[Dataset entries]
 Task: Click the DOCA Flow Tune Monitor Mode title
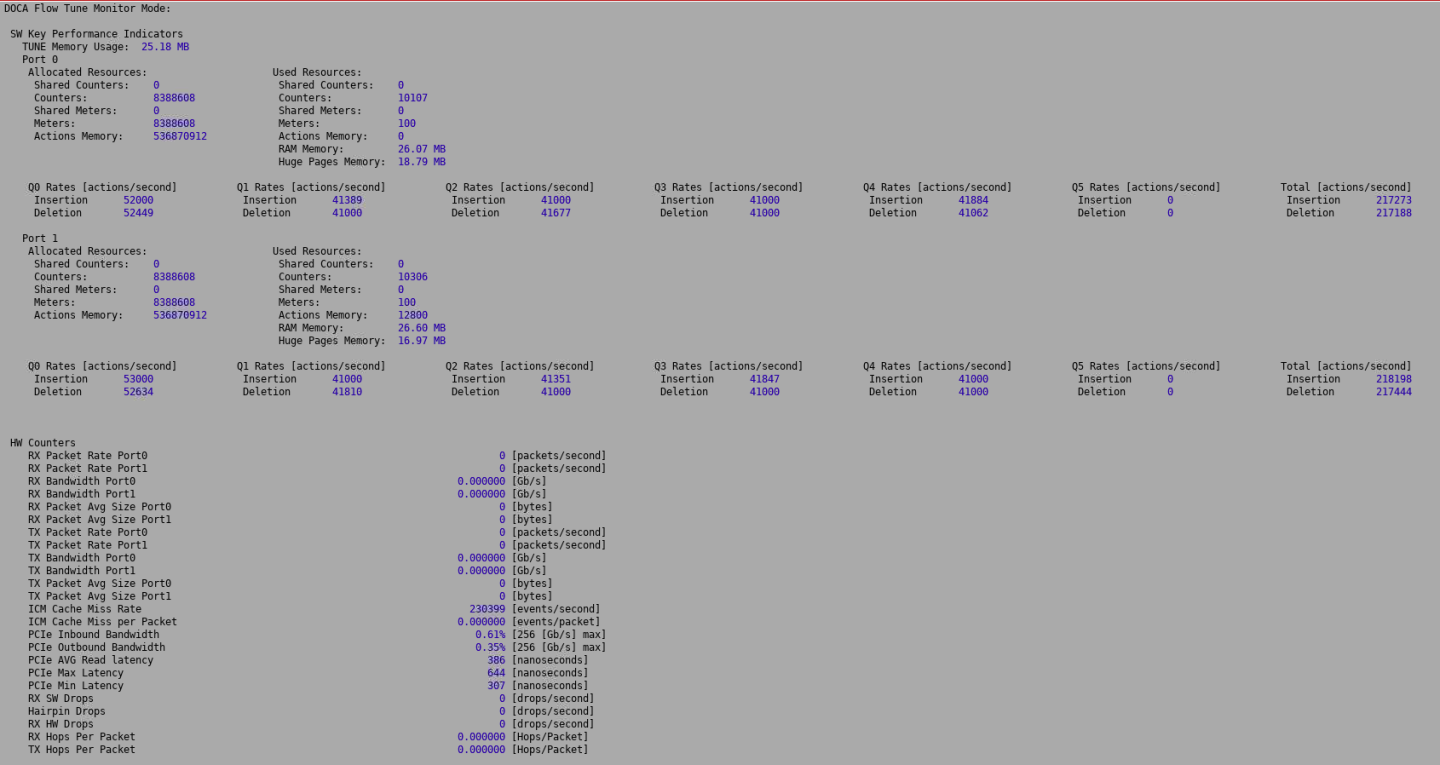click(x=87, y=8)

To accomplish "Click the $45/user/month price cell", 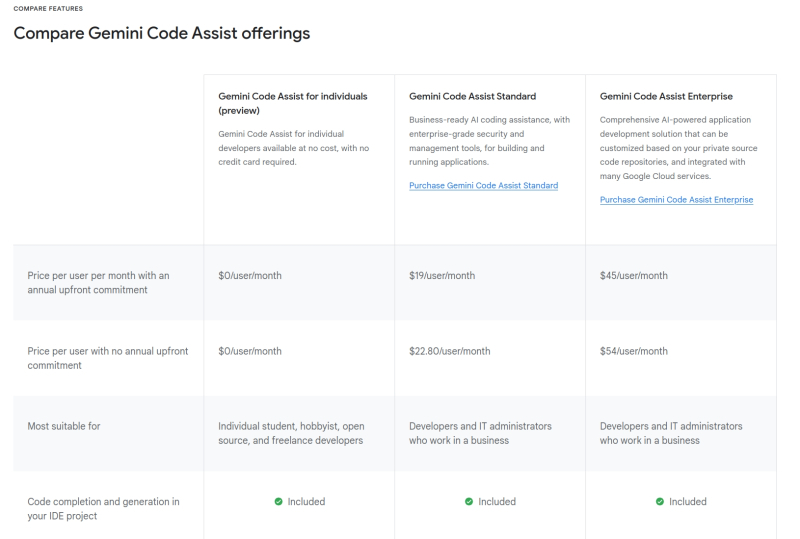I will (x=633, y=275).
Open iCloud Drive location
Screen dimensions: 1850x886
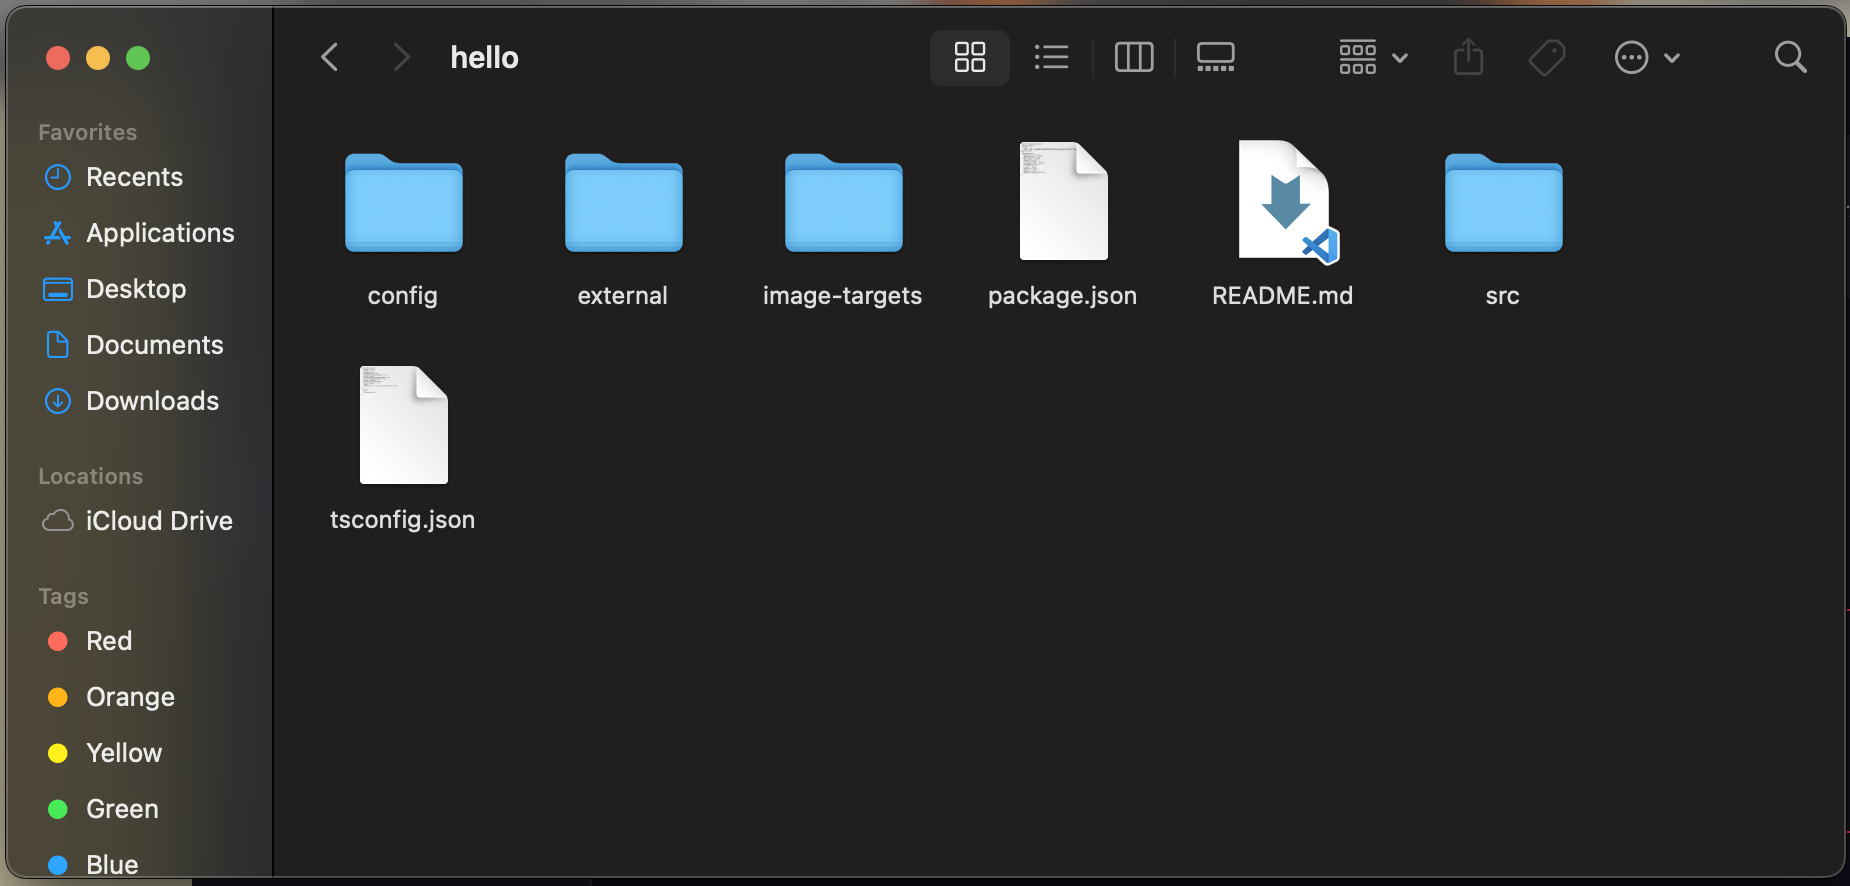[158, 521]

What you will do —
Your answer must be exactly the lines from the one with "Open iCloud Drive location" through the last line of the entries, both included, with no pictures; please add nothing else.

Exercise solution —
Open iCloud Drive location
Screen dimensions: 1850x886
[158, 521]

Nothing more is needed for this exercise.